- [PROBLEM TO SOLVE] Below are records; reproduce exactly the lines from the one that has "Viewport: 1456px width, 827px height." through the one that has "Click the Next button", ends included, and nothing more.

- [GIVEN INFORMATION]
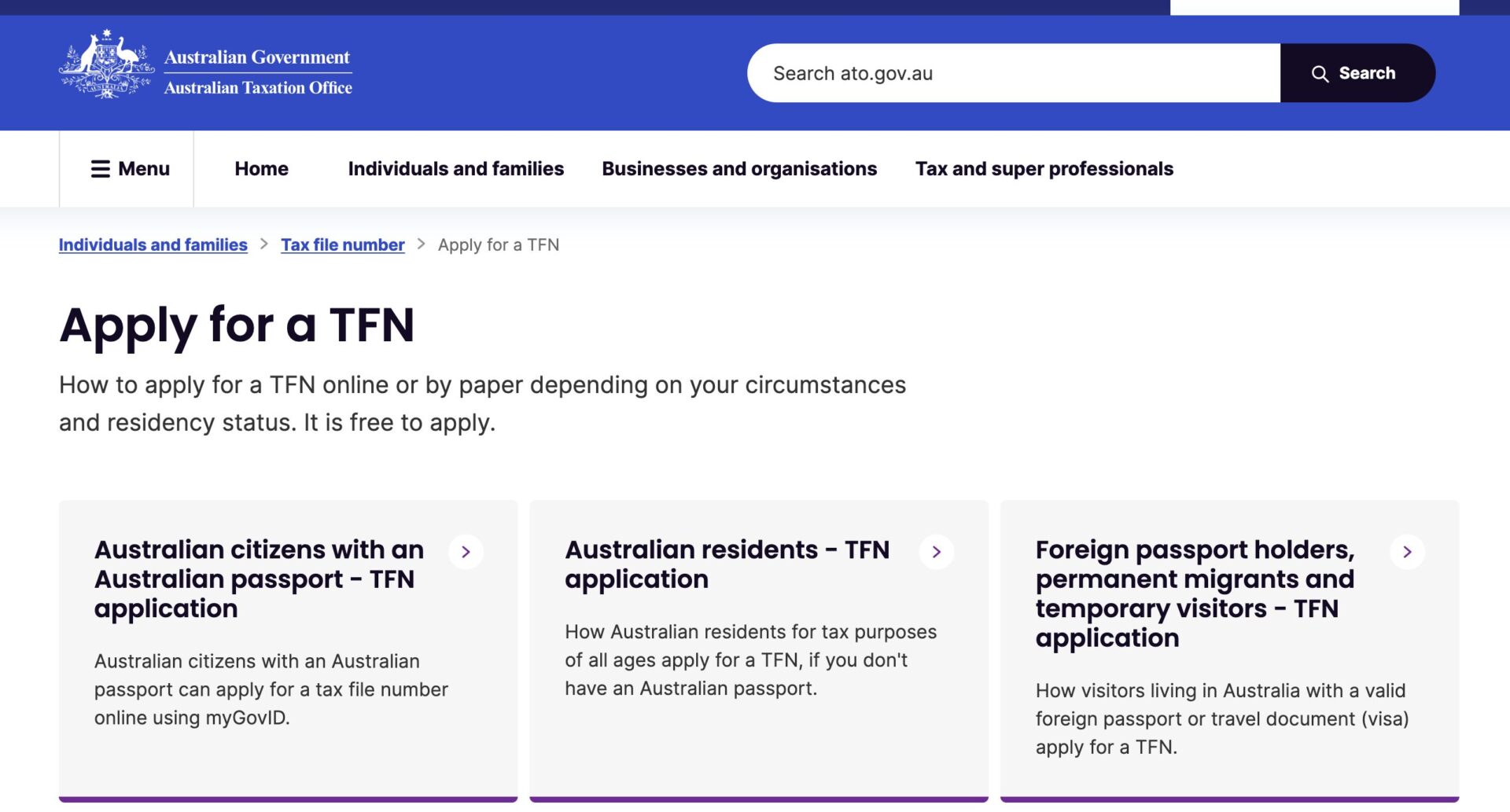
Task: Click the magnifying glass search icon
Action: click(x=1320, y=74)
---
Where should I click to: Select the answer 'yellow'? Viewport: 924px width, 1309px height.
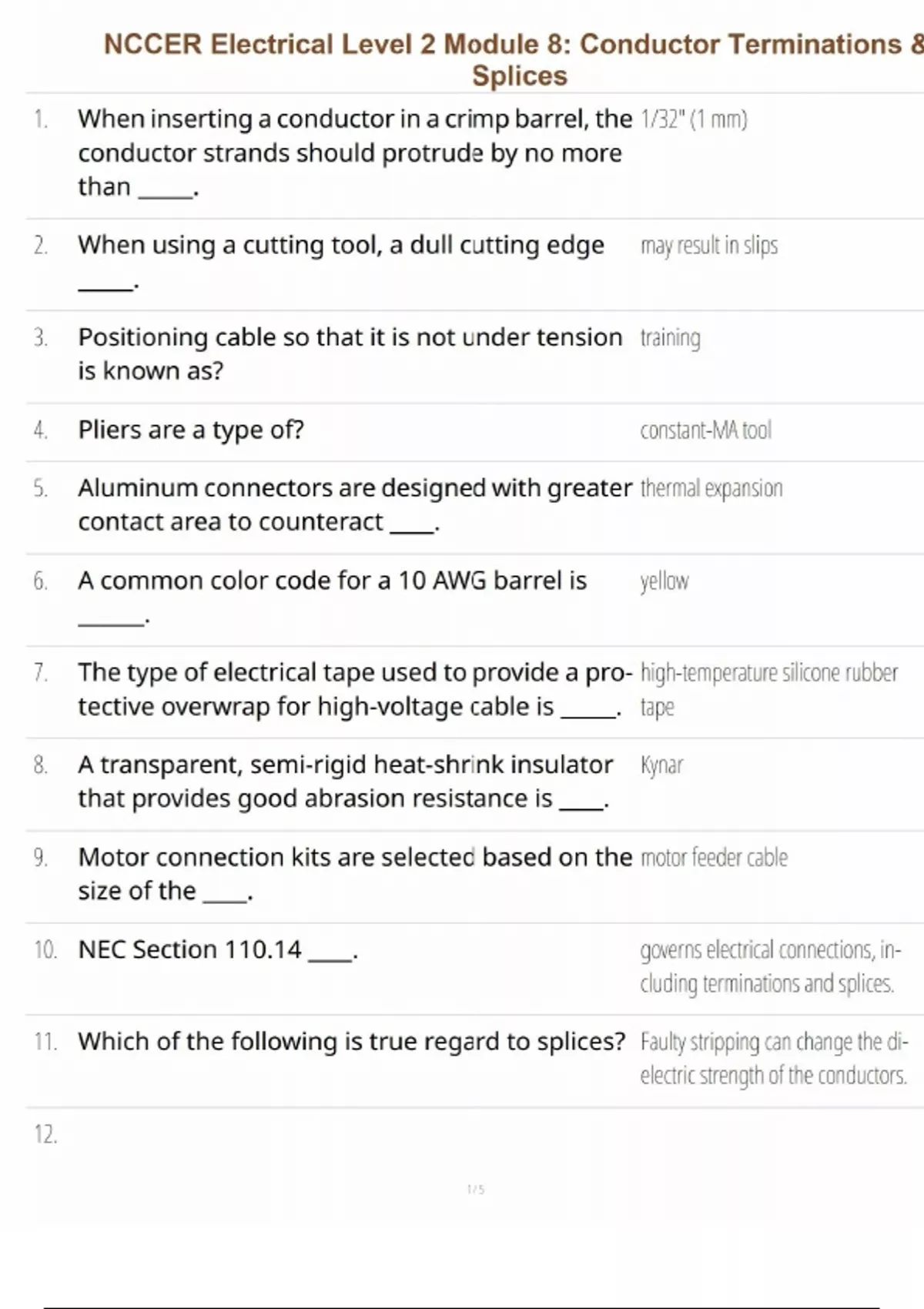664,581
==
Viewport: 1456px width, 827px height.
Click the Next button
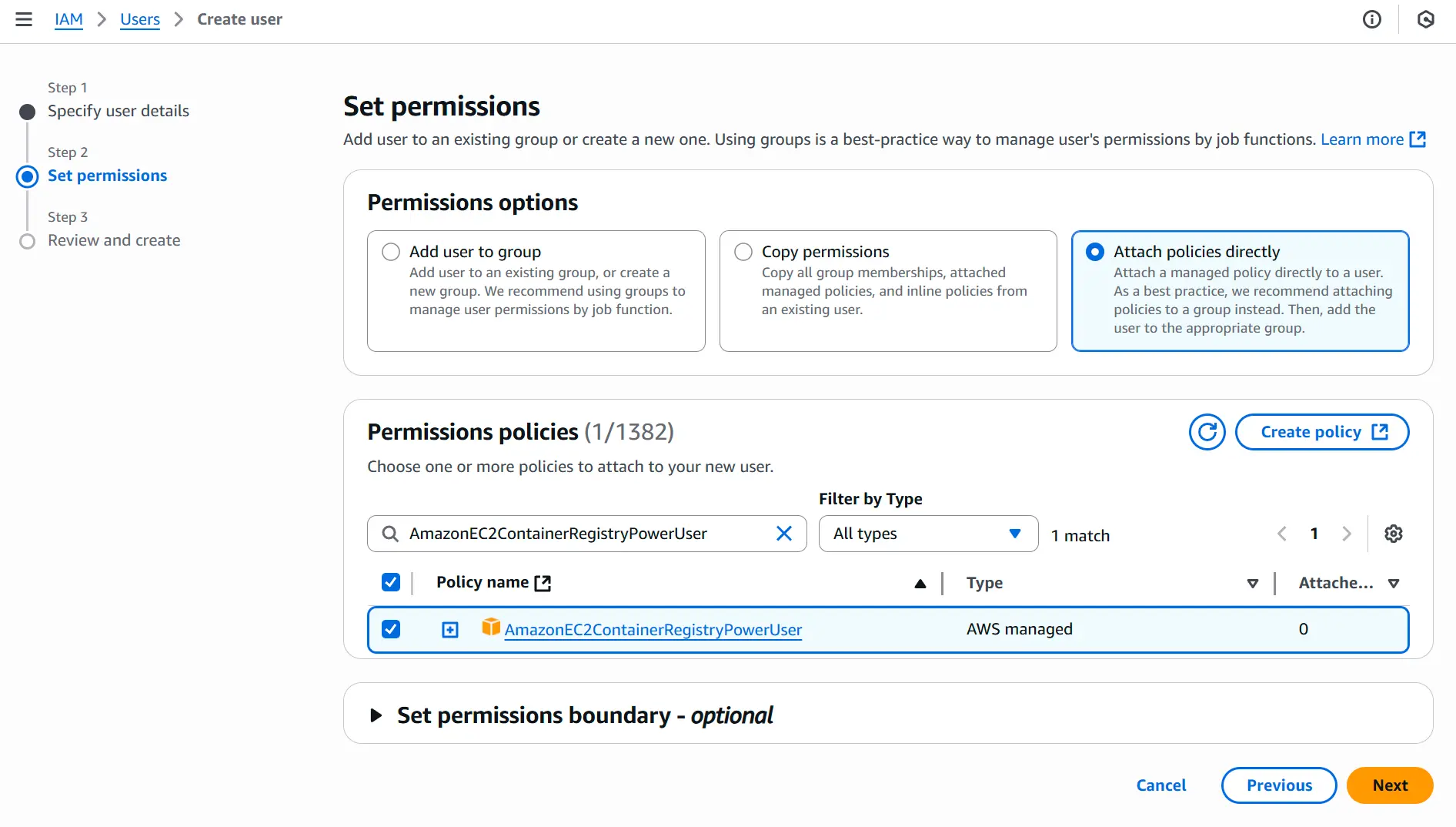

- [RESULT]
Viewport: 1456px width, 827px height.
Click the Next button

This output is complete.